Knitters have their own language.
When I first started going to the knitting group meetings at work, I understood about 75% of what they were talking about regarding knitting. There were plenty of new terms: increase, decrease, hank, tinking, frogging and blocking were just a few. I learned what increasing and decreasing were, because somehow I managed to do both on the baby blanket. My coworkers were amazed I possessed such talent. Especially when the pattern did not call for either increasing or decreasing. What can I say? I'm gifted. To this day if I were making something that called for either, I'd have to look online or actually read one of my knitting books.
I learned what a hank was (it's a way the yarn can come - either a skein, ball or hank) when my friend told me she bought a hank of yarn. "A 'hank'?!", I questioned. I thought she just didn't know the jargon yet, poor thing. It was me, though. Perhaps if I actually would read one of the knitting books I bought I would have known better? But who wants to read about knitting when you can actually knit. I realize saying this that I will probably not have any readers of this new blog. Um, oops!
Tinking is knitting backwards. It's undoing what you've done, because you messed up somewhere along the line. I'm altogether too familiar with tinking at this point. Frogging, is when you rip out a bunch of knitting you've already done and start from scratch. I had to do that on the hubby's scarf at the point where I changed the yarn. It was terrifying! I made it through to the other side, though, and I'm telling you that you need to look at your work often to ensure you don't have to frog it. Starting over sucks, dude.

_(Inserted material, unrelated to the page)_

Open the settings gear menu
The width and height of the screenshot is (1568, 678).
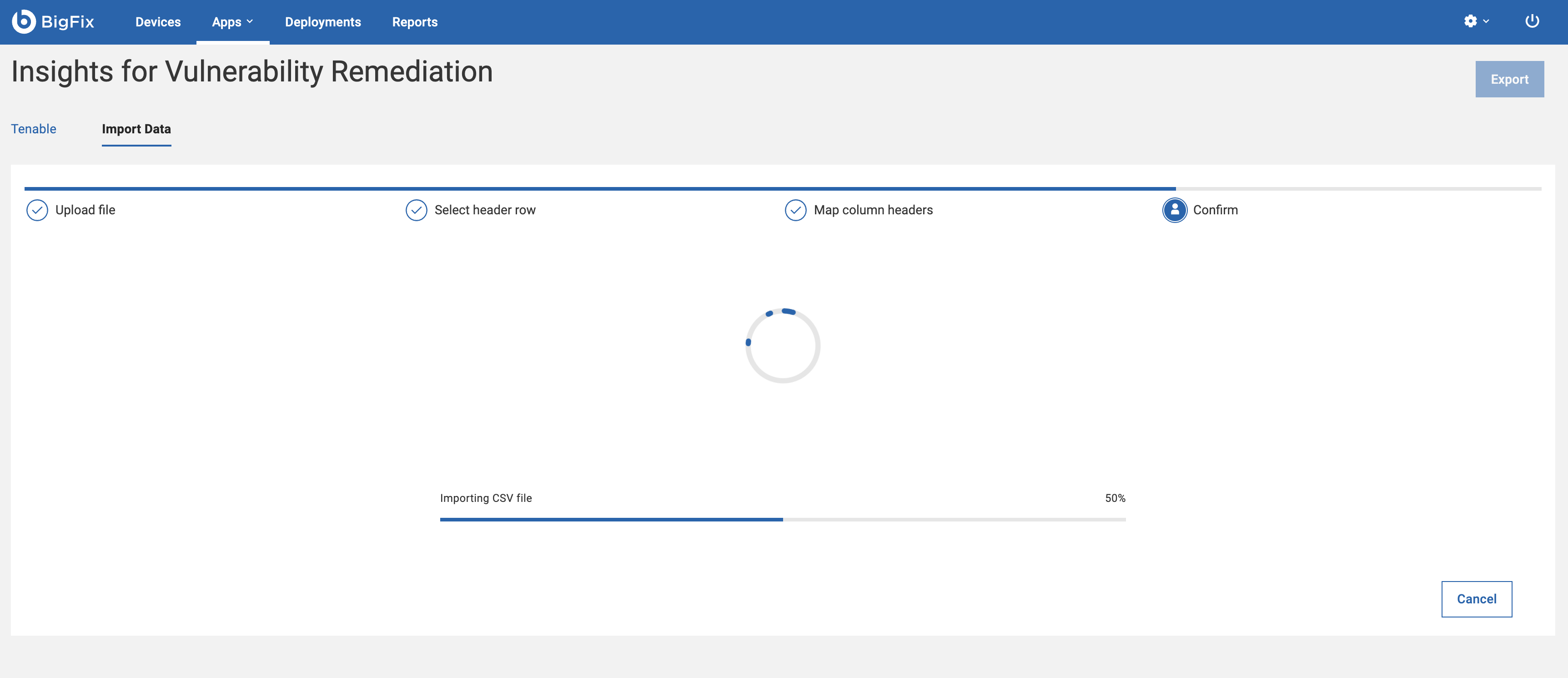(1470, 21)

Blocking is... ok, I'm still learning about blocking. All I know about blocking I've read on My Crazy Aunt Purl dot com. She is a hilarious writer, who is now a published author! Check her out at http://mycrazyauntpurl.com. Her scarves magically grow after doing this blocking stuff. But the growth depends on the fiber used.
Fiber. Yeah, that's another one. You don't call it yarn. I'm not sure why. Is it some politically correct thing that's rearing its head in the knitting/crocheting world? Is yarn a bad word? The term fiber does make it sound fancy, let's face it.
And I talked about the stash last time. Everyone wants an impressive stash of fiber. My coworker has a stash at home and at work. I have a tiny stash at work. I haven't bought my fibers with specific projects in mind, but I feel the peer pressure of the other knitting addicts to grow my stash (as opposed to growing my 'stache) and don't want to be left behind. It's totally keeping up with the knitwits. I'm a follower when it comes to this stuff. I admit it.
Time to finish that scarf! Keep on knittin'!